Problems to solve ▸
A. In the listing, recast everything from the line containing "The height and width of the screenshot is (384, 1024)." down to the line containing "Action: [x=1065, y=204]" as a numbered list, leaving out blank lines.
B. Continue the article criticizing BBC television historians from where it stops.

Dr John Robertson takes issue with several TV ‘historians’

Dan Snow, David Dimbleby, Neil Oliver, Andrew Marr and Diarmaid MacCulloch: They have all made ‘history’ series in the last few years for the BBC, of course.

Dr John Robertson
Dr John Robertson

I’ve complained about some of them because of blatant errors and misleading distortions. The BBC has, of course, reprimanded most of them, sacked one and burned the others. Well, actually no,  instead they have defended them all unreservedly and given them contracts.

Before I go on to deal individually with them you might find it fun to guess how many history degrees they have between them? Well it’s…two, just the two. Dan Snow has an MA in Modern History (Oxford). David Dimbleby has a Third in PPE (Oxford).  Neil Oliver has a 2.1 in Archaeology (Glasgow). Andrew Marr has a First in English (Cambridge), and Diarmaid MacCulloch  has a BA History (Oxford) and a PhD on Tudor History.

None have taught the subject or studied it at a postgraduate level other than Diarmaid and, in his case, in quite a narrow field with divinity students.

Dan Snow

Dan does have an MA in Modern History and is the son of retired BBC presenter Peter Snow. Dan has co-presented a series of popular takes on British battles and glorious English struggles such as that against the Spanish Armada. Unkind critics have suggested that, without his dad, he might be teaching in some forsaken private school and struggling to find spare time for his sailing.

Dan Snow: His Dad was on the telly and his father in law owns half of Scotland. Just about.
Dan Snow: His Dad was on the telly and his father in law owns half of Scotland. Just about.

A series of listings:
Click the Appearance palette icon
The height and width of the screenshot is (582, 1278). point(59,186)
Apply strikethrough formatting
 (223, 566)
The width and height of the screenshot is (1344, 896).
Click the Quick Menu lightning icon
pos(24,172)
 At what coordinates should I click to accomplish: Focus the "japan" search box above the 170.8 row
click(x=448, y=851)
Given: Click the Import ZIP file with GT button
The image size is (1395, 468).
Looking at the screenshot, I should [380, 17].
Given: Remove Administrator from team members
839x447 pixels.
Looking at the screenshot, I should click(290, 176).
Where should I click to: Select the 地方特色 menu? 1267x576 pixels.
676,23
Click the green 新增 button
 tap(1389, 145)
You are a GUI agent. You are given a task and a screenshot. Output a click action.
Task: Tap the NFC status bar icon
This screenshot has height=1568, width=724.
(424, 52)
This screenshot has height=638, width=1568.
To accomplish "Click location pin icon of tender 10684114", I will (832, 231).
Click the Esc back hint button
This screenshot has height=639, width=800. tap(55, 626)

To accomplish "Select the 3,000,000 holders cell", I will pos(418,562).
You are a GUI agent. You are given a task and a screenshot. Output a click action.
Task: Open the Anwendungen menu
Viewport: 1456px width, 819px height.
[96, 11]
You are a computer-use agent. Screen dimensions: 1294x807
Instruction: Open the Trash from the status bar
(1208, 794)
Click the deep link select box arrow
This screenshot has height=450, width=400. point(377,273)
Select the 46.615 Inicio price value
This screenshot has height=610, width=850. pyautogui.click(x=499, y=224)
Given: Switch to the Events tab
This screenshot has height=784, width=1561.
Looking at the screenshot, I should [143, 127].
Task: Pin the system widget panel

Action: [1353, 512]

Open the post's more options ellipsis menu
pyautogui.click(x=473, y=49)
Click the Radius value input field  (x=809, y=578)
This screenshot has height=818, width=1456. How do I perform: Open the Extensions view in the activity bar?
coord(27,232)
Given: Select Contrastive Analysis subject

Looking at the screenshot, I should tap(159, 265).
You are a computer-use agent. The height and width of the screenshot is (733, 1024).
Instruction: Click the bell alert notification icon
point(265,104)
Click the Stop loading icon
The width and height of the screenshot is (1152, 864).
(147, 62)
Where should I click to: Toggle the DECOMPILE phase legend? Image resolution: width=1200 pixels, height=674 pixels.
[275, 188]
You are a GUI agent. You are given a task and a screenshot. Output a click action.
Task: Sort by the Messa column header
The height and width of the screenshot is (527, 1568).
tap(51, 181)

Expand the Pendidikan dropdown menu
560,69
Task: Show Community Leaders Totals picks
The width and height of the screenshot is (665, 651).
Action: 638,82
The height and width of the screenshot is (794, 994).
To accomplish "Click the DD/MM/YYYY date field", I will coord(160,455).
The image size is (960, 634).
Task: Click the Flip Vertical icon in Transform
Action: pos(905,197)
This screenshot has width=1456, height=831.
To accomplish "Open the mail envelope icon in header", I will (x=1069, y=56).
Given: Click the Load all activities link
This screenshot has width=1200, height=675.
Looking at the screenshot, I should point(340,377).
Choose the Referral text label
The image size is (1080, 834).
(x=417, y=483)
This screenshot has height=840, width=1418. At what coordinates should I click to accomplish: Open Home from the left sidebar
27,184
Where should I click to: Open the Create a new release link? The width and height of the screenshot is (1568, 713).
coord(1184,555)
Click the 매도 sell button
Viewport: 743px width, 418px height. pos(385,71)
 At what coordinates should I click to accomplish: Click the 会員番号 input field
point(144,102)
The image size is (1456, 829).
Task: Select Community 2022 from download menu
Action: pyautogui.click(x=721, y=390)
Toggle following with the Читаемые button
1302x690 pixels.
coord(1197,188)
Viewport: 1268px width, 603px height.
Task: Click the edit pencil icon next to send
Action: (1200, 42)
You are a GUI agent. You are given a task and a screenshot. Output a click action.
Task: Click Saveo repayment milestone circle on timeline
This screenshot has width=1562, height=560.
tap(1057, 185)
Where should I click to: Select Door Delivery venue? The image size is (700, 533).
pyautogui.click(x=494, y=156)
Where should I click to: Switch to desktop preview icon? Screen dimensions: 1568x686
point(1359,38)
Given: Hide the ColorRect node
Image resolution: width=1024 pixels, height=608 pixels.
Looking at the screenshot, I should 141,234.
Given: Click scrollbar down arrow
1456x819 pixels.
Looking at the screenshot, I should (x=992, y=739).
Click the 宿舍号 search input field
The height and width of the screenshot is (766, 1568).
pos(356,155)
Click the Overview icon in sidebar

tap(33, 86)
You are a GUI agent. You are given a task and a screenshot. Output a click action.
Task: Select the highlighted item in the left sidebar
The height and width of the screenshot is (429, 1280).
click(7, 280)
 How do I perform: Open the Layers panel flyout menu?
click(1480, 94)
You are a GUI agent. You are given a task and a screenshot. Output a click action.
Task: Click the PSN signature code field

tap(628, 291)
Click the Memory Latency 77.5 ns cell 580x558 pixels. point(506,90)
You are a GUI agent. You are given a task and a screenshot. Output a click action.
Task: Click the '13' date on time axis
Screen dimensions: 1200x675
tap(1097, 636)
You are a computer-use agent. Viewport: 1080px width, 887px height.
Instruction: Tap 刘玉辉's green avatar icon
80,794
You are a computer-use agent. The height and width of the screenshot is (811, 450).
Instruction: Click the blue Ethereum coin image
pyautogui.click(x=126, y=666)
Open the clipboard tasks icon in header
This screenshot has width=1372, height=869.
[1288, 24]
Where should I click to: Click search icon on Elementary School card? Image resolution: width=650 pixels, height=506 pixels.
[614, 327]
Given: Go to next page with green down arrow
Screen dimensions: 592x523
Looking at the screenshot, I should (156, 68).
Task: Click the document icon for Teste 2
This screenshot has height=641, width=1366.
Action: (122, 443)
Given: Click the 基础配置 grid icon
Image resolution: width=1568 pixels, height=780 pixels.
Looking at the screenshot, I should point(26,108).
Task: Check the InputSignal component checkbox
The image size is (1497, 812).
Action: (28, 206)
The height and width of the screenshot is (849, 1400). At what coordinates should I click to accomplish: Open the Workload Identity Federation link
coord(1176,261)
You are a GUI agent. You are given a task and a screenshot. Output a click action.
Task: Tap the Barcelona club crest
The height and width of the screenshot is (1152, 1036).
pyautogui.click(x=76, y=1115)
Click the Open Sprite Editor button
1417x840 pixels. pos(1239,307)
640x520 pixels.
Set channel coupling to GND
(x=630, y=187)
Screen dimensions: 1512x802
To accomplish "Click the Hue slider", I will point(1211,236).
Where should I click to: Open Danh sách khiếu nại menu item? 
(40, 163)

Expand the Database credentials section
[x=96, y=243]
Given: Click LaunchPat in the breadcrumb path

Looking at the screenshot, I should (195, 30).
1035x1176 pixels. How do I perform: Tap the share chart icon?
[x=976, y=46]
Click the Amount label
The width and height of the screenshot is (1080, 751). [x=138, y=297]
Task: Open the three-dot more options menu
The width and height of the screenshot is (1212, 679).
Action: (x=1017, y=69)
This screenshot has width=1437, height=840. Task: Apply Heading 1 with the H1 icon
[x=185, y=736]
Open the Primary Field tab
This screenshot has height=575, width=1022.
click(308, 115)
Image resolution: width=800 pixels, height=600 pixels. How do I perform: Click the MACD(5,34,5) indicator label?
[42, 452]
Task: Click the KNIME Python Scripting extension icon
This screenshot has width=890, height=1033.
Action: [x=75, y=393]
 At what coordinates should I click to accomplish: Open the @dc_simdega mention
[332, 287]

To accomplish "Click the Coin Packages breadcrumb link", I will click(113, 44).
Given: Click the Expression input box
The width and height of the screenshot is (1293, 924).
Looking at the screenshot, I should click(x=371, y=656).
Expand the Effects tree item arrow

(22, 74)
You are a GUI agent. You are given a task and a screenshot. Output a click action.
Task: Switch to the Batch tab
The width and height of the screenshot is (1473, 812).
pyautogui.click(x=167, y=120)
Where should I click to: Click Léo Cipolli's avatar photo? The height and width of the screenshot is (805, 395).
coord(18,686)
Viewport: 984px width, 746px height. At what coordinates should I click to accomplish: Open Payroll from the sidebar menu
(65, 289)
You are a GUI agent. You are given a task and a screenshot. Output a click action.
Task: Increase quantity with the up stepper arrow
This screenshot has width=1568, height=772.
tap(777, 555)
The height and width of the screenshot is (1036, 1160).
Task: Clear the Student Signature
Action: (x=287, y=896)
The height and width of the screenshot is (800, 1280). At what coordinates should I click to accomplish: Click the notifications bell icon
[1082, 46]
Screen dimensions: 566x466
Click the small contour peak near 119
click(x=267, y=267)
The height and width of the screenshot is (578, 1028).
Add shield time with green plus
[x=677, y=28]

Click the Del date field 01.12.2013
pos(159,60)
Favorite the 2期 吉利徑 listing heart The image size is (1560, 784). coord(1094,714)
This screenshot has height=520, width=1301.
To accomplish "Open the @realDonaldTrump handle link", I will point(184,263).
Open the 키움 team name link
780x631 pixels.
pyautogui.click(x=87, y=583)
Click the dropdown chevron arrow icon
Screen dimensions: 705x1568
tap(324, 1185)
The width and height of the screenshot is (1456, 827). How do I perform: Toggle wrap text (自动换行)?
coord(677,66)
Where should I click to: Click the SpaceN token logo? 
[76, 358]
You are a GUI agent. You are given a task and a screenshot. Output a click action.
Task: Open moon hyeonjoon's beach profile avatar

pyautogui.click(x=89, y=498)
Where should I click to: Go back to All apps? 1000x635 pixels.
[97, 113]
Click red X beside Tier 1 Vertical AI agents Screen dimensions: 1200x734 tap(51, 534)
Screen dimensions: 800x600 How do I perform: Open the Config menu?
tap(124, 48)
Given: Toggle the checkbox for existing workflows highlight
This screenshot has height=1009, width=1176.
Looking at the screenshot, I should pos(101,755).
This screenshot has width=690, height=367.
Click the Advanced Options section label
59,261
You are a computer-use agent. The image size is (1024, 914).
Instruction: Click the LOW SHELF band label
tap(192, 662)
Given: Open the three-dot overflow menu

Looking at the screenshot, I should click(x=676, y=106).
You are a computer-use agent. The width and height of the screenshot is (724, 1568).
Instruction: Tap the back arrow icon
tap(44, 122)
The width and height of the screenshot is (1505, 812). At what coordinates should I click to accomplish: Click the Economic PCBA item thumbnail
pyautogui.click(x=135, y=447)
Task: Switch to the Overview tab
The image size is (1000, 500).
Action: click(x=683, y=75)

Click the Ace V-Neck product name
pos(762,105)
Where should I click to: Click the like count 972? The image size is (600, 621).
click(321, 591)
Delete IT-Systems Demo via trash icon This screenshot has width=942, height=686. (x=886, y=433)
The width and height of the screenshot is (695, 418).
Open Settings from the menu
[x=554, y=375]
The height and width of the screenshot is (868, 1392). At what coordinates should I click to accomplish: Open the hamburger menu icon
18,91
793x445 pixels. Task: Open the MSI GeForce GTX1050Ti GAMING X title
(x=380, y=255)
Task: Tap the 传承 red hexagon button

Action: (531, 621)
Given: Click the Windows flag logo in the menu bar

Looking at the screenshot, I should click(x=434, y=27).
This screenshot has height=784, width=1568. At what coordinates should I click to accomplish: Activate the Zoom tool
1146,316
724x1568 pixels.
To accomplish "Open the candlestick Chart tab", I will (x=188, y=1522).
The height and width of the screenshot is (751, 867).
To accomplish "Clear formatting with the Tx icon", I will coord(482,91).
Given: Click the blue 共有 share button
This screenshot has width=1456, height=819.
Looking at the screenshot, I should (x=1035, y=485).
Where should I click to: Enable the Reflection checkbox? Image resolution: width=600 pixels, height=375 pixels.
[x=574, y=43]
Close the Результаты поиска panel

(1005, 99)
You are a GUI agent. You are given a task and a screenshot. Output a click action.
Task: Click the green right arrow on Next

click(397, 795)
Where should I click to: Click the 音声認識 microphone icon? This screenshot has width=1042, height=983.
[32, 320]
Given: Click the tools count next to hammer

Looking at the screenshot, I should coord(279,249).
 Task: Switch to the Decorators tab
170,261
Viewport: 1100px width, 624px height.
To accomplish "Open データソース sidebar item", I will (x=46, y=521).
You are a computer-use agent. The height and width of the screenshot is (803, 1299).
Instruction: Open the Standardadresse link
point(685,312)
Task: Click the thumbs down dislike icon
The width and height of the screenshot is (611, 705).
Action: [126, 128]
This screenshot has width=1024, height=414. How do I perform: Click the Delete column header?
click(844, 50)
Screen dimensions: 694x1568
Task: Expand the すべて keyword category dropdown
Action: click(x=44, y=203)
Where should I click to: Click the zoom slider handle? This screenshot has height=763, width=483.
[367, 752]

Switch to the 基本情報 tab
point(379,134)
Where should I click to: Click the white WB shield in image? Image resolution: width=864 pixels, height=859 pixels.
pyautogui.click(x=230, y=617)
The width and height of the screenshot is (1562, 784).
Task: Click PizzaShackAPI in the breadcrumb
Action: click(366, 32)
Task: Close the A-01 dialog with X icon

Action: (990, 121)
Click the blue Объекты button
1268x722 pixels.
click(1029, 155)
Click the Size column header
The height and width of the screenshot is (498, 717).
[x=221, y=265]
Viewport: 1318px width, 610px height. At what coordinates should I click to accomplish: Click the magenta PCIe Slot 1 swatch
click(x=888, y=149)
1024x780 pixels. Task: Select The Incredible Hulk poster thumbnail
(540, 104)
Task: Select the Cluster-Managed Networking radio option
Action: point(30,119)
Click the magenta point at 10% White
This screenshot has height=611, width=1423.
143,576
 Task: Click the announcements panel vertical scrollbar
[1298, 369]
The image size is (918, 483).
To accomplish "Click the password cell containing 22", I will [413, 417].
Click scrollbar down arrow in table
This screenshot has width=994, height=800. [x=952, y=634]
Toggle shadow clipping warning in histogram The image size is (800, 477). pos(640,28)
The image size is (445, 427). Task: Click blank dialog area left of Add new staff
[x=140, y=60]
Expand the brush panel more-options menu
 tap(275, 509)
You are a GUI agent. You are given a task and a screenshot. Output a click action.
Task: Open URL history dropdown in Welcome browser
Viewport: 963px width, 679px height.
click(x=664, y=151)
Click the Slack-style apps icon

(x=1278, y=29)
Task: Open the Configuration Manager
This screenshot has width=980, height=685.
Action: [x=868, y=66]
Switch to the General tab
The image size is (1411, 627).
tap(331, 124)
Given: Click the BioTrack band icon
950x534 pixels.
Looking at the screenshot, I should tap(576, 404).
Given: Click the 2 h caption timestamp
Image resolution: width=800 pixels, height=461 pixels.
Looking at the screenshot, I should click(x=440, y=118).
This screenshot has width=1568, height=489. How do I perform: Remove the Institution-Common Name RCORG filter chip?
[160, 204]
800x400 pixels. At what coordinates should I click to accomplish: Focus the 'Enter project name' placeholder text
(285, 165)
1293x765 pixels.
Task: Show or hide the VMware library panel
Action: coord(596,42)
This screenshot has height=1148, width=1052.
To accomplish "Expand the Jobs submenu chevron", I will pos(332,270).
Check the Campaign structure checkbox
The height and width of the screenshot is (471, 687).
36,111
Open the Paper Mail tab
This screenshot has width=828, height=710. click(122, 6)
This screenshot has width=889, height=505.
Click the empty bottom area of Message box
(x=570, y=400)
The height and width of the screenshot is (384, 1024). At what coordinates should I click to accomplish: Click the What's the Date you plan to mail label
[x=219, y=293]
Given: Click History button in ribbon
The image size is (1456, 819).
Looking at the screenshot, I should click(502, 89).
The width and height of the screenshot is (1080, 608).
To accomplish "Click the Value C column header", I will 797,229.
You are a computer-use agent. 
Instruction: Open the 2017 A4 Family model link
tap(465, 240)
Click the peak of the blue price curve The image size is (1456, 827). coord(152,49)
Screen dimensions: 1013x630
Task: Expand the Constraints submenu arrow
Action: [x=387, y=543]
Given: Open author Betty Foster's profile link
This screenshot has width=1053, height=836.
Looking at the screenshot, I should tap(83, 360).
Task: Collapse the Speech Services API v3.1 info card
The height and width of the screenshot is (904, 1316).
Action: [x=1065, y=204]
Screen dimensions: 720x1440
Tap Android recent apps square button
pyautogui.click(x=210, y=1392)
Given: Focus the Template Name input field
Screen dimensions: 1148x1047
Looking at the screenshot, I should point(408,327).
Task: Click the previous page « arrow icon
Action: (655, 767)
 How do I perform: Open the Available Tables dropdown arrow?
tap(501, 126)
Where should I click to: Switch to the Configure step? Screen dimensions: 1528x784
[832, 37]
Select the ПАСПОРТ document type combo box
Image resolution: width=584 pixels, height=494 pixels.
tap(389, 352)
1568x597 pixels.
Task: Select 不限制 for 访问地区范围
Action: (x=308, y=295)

Task answers ▸
A.
1. The height and width of the screenshot is (384, 1024). At what coordinates should I click to accomplish: Click the What's the Date you plan to mail label
2. [x=219, y=293]
3. Given: Click History button in ribbon
4. The image size is (1456, 819).
5. Looking at the screenshot, I should click(502, 89).
6. The width and height of the screenshot is (1080, 608).
7. To accomplish "Click the Value C column header", I will 797,229.
8. You are a computer-use agent. 
9. Instruction: Open the 2017 A4 Family model link
10. tap(465, 240)
11. Click the peak of the blue price curve The image size is (1456, 827). coord(152,49)
12. Screen dimensions: 1013x630
13. Task: Expand the Constraints submenu arrow
14. Action: [x=387, y=543]
15. Given: Open author Betty Foster's profile link
16. This screenshot has width=1053, height=836.
17. Looking at the screenshot, I should tap(83, 360).
18. Task: Collapse the Speech Services API v3.1 info card
19. The height and width of the screenshot is (904, 1316).
20. Action: [x=1065, y=204]

B.
My only written complaint was against his BBC series ‘How the Celts Saved Britain’. It’s a profoundly flawed series much criticised for its stunning over-simplification of complex ideas. My comment was that the narrative seemed to suggest that the destruction of Christian, Romano-Celtic ‘Civilised’ Britain had been due largely to the attacks of Picts and Pagan Irish. How these raids, with no follow-up settlement, could have destroyed Christian Roman Britain in the well-populated and affluent midlands, south and south-east, was not made clear.

That the fundamental destruction of Christian Roman-Celtic Britain was actually at the hands of Pagan, Germanic invaders such as the proto-English, Angles and Saxons, was an idea saved until very late in the episode, and slipped in quietly.

By this time, the unfamiliar viewer had the clear notion that the Picts and the Pagan Irish were to blame. Dan didn’t reply personally, but BBC Complaints re-assured me that they had used my licence fee wisely to appoint reliable consultants to ensure the accuracy of the series. Best of all, on accuracy, was their suggestion that Hibernia meant the Land of Winter. Hibernia, hibernation, geddit? Obvious, innit? See this, admittedly challenging, read:

‘The name Hibernia was taken from Greek geographical accounts. During his exploration of northwest Europe (c. 320 BC),Pytheas of Massilia called the island Iérnē (written Ἰέρνη). In his book Geographia (c. 150 AD),Claudius Ptolemaeus (“Ptolemy”) called the island Iouerníā (written Ἰουερνία, where “ου”-oustands for w). Ιουέρνια Iouerníā was a Greek rendering of the Q-Celtic name *Īweriū from which eventually arose the Irish names Ériu and Éire. The original meaning of the name is thought to be “abundant land”.’

It took me five minutes to find, copy and paste the above extract from Wikipedia, suggesting almost the opposite of a land of winter.

David Dimbleby:

David, privately educated, third-class honours degree in Politics, Philosophy and Economics (PPE), member of the Bullingdon Club; son of BBC correspondent Richard; presents Question Time and has presented several BBC history series – competitively tendered for, I hope.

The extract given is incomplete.